[Records excerpted from a collection]
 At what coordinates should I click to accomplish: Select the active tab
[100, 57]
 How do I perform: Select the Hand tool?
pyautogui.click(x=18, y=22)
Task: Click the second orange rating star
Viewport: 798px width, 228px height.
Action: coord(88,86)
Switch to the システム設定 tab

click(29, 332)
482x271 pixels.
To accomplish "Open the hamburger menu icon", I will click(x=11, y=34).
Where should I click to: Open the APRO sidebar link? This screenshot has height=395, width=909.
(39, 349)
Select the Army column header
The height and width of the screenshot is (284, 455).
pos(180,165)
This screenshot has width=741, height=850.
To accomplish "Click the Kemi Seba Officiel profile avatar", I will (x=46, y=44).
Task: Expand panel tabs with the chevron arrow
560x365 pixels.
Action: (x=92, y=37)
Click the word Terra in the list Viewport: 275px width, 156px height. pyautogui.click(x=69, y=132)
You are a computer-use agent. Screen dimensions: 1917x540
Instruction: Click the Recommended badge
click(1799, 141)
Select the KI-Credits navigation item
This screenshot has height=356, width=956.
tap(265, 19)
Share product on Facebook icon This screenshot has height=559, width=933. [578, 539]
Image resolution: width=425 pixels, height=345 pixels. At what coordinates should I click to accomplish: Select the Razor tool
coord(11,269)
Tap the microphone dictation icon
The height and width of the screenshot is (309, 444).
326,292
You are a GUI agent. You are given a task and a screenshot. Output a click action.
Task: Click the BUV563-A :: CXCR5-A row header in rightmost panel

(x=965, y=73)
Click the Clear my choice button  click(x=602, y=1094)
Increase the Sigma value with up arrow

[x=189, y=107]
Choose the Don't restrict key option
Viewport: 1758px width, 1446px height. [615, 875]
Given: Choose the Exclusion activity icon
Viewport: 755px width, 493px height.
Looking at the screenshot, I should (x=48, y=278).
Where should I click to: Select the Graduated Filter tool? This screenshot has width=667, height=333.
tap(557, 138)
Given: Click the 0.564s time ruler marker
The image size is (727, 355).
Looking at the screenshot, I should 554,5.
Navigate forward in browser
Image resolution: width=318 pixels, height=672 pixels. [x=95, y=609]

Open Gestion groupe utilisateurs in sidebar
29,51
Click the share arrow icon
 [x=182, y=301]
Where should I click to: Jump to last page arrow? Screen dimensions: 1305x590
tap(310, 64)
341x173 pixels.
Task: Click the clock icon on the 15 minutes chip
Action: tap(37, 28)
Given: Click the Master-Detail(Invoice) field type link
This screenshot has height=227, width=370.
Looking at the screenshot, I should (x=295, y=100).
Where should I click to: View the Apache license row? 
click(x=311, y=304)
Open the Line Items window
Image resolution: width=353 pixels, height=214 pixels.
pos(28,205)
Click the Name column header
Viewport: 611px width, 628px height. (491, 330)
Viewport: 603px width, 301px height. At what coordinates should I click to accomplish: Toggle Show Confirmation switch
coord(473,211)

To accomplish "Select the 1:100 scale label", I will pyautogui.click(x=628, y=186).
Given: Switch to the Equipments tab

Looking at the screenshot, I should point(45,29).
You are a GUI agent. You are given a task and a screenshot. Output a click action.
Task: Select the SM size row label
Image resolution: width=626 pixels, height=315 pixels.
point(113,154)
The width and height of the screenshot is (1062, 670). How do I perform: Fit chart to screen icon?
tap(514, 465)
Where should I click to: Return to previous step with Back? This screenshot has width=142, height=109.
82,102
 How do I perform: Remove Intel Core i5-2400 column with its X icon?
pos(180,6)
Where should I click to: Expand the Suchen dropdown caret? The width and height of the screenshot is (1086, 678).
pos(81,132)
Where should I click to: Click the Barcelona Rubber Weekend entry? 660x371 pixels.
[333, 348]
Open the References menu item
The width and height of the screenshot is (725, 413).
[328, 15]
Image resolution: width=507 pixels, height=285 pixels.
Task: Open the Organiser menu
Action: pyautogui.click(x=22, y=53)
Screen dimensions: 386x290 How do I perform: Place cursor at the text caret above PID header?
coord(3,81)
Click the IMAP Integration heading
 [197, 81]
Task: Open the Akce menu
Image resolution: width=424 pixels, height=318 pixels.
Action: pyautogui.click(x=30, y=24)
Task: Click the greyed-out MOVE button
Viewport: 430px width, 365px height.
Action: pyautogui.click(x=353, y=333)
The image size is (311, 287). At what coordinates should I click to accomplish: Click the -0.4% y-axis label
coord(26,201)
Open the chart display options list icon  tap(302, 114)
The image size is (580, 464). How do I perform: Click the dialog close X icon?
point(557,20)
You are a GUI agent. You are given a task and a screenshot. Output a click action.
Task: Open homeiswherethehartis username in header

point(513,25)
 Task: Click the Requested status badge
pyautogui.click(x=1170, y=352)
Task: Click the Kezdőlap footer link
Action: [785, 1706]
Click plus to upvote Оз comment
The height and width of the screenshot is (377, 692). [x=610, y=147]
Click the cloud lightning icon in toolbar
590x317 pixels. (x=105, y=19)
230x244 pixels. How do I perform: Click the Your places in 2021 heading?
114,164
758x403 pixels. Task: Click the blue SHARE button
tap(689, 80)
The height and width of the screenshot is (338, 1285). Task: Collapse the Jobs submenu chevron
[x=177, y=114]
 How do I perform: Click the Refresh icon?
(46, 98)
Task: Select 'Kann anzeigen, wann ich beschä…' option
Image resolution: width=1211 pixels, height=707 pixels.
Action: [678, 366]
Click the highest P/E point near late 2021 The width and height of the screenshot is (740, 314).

__ABOUT THIS TASK__
Each line from the one holding "Task: Open homeiswherethehartis" down to the end of the records above is to be repeated exactly; no other line belongs in the reply.

__SOLUTION__
Task: Open homeiswherethehartis username in header

point(513,25)
 Task: Click the Requested status badge
pyautogui.click(x=1170, y=352)
Task: Click the Kezdőlap footer link
Action: [785, 1706]
Click plus to upvote Оз comment
The height and width of the screenshot is (377, 692). [x=610, y=147]
Click the cloud lightning icon in toolbar
590x317 pixels. (x=105, y=19)
230x244 pixels. How do I perform: Click the Your places in 2021 heading?
114,164
758x403 pixels. Task: Click the blue SHARE button
tap(689, 80)
The height and width of the screenshot is (338, 1285). Task: Collapse the Jobs submenu chevron
[x=177, y=114]
 How do I perform: Click the Refresh icon?
(46, 98)
Task: Select 'Kann anzeigen, wann ich beschä…' option
Image resolution: width=1211 pixels, height=707 pixels.
Action: [678, 366]
Click the highest P/E point near late 2021 The width and height of the screenshot is (740, 314).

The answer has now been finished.